Not only do the charges constitute the "high crimes" that were contemplated by the founders as the basis of impeachment, they're also included in the principles set out during the Nuremberg Tribunal that followed World War II.

The judges that made up the Tribunal said that launching a war of aggression was "not only an international crime, it is the supreme international crime, differing only from other war crimes in that it contains within itself the accumulated evil of the whole."

Other legal precedents were established at Nuremberg. Principle Three is unequivocal: "The fact that a person who committed an act which constitutes a crime under international law acted as Head of State or responsible Government official does not relieve him from responsibility under international law."

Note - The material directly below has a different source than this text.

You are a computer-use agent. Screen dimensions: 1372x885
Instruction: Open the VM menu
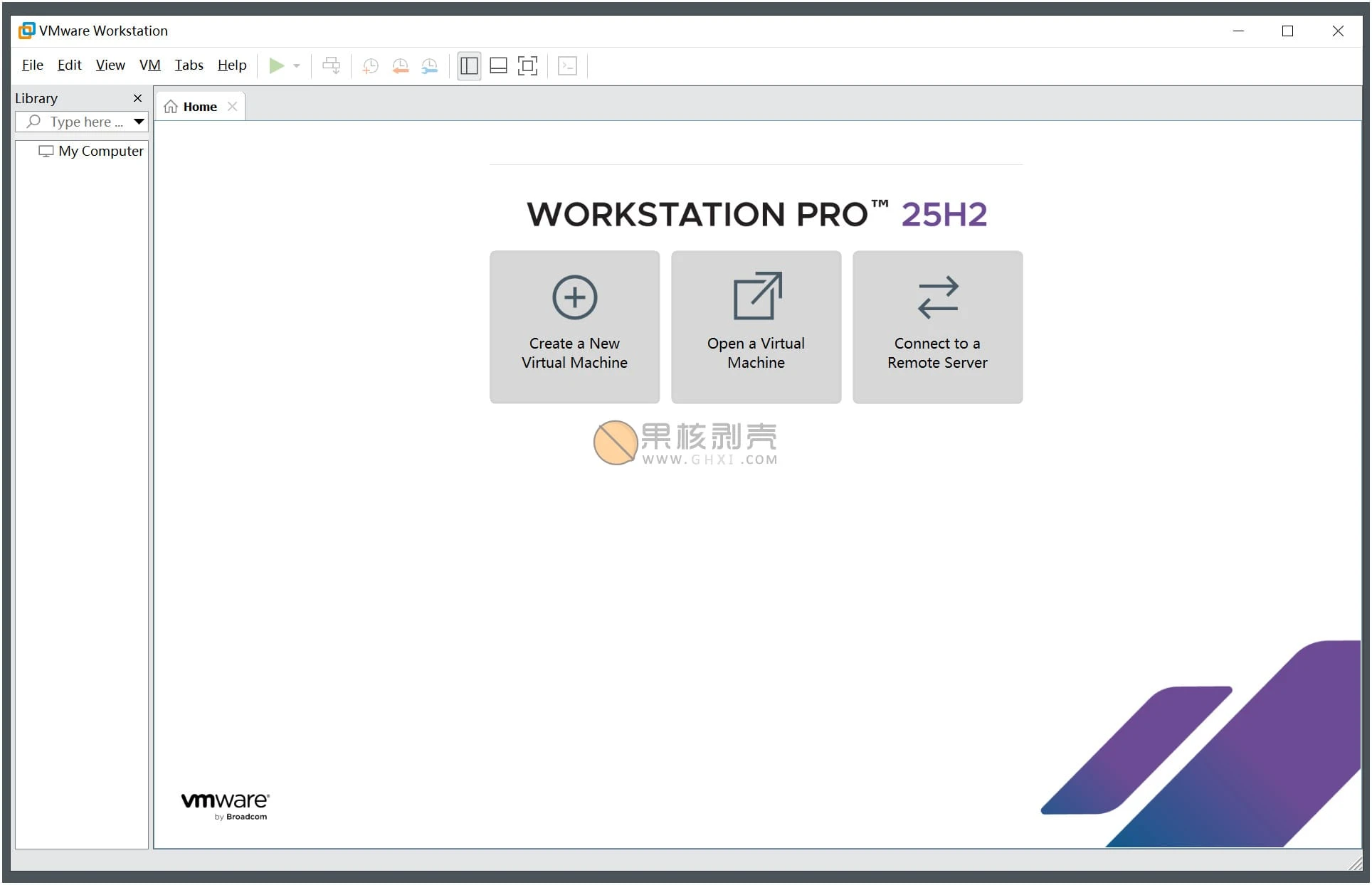click(149, 65)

As the Kucinich resolution makes clear, Cheney's alleged crimes violate treaties ratified by the U.S. Congress -- meaning that they are also part of United States law -- second in force only to the Constitution itself.

In most of the world, this would be considered a grave matter. Given the enormous loss in blood, treasure and prestige that's resulted from the disastrous occupation of Iraq, it should be here, as well. But in Washington there seems to exist a perverse rule that's followed slavishly by the DC Press corps: the more serious the matter, the more one should treat it as a joke.

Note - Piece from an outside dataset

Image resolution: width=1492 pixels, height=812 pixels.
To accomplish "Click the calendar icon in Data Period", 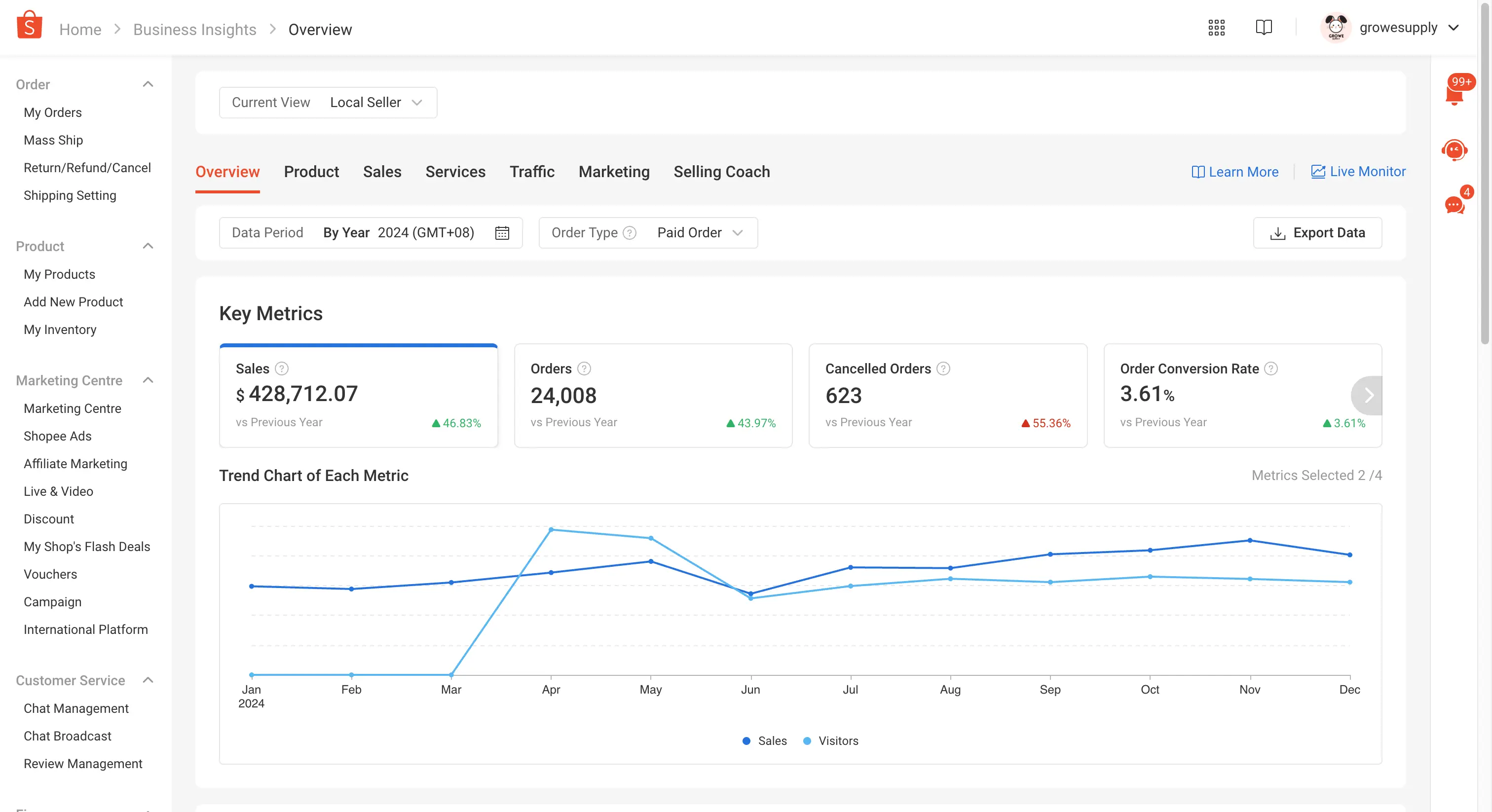I will (x=502, y=233).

So it was that the news was greeted with the derision that only a city cloistered in a bubble like DC's could muster when discussing an illegal war that's killed more than a half-million human beings.

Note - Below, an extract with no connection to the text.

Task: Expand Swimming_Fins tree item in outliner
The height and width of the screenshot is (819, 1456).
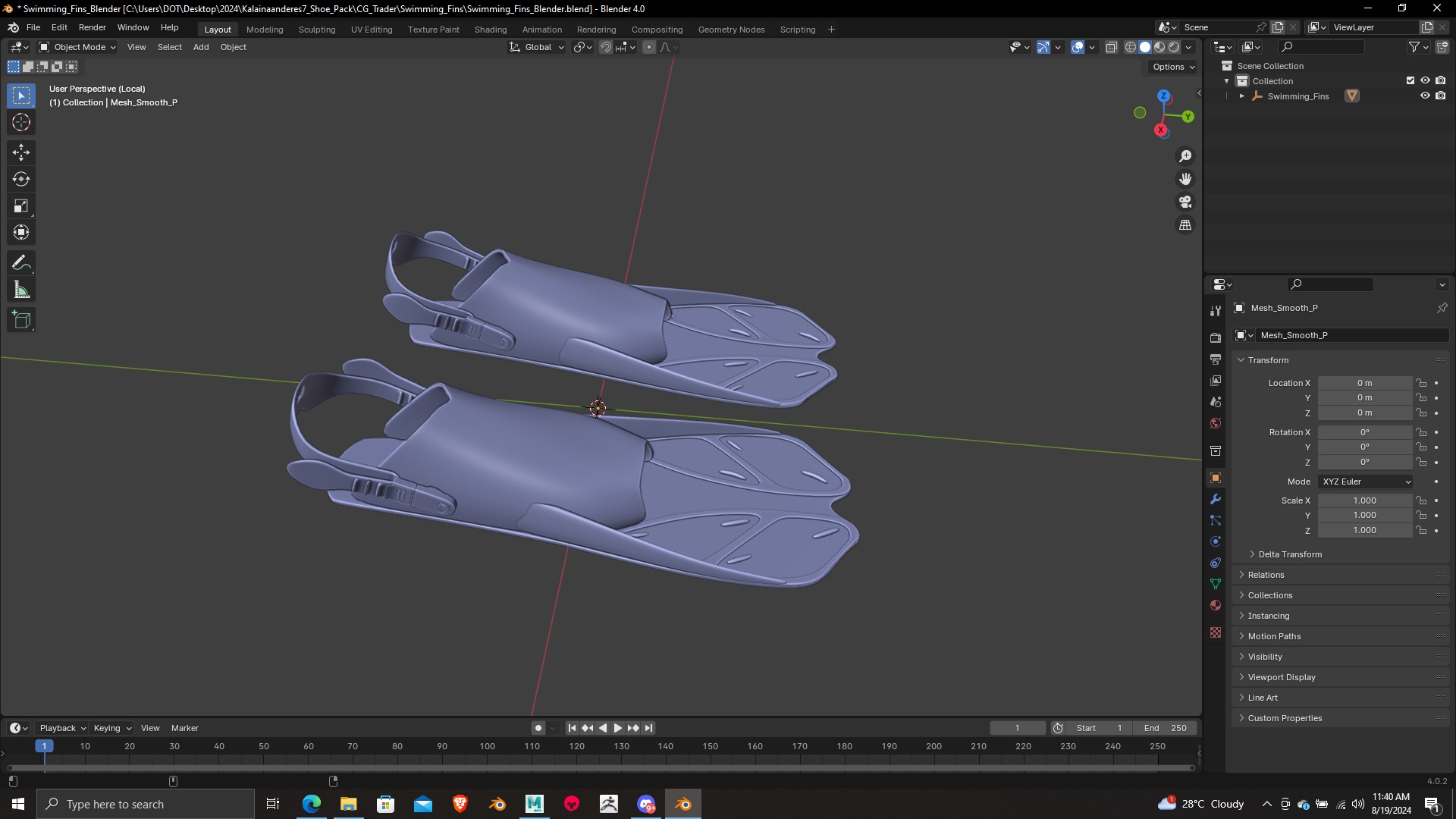Action: (x=1242, y=96)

The trivialization started with the media quoting unnamed "Democratic aides" making statements like: "We'll see a Kucinich Administration before we'll see a Cheney impeachment."

Today, the Washington Post's Dana Milbank turned his middle-aged frat-boy analytical skills to taking Kucinich down a peg; his typically dismissive lede:

"I do not stand alone," Dennis Kucinich said as he stood, alone, in front of a cluster of microphones yesterday evening.
That passes for funny in Dana Milbank's mind. Milbank (who is himself a very, very short man) also got in a few crucially important thoughts about Kucinich's height:
Standing perhaps 5 feet 6 inches tall in shoes, he wore a solemn face as he approached the microphones, which nearly reached his eye level.
Contrast that with another president accused of lying about a sex act; in 1998, the Washington Post editorial board found that "The allegations against President Clinton are allegations of extremely serious crimes." One editorial from 1998 noted the "seriousness" of the charges against Clinton, and another said: "There is no question that President Clinton committed grave offenses and aggravated them by refusing to acknowledge either the offenses themselves or their seriousness."

The fact is that hacks like Milbank are ensconced in their own little world. When Kucinich said he doesn't stand alone he was absolutely right; a majority of Americans favor impeaching George W. Bush if he lied about Iraq's "WMDs"; that's been the case since late 2005. (Kucinich says he decided to impeach Cheney instead of Bush because he doesn't want Cheney to become president.)

Impeachment may be gathering steam in a way that the whispering ladies of the DC establishment can't stop. As John Nichols writes in The Nation:
When Nancy Pelosi announced last fall that impeachment was "off the table," official Washington accepted that the primary avenue for holding lawless Presidents to account had been closed off by the new Speaker of the House. But the Republic's citizenry has not been so inclined ... Outside Washington ... an "impeachment from below" movement is gathering steam.
In Montpellier this week, activists are bringing pressure on the Vermont House to follow the lead set by the state senate last week, which passed a resolution by a 16-9 vote calling on that state's Representatives to file articles of impeachment. Similar resolutions have been considered in Washington, Hawaii, Missouri and New Mexico in the past year.

In her book, The Impeachment of George W. Bush: A Practical Guide for Concerned Citizens, former Representative Elizabeth Holtzman argues that DC's political elite, including most in the Democratic party, opposed impeaching Richard Nixon until they felt a groundswell of public sentiment behind the move.

That groundswell of support found voice in obscure legislators -- mostly young back-benchers like Bella Abzug and Robert Drinan -- who were also dismissed by the Washington cocktail party set.

Kucinich, like those before him, may simply be with the American people and way ahead of the DC curve.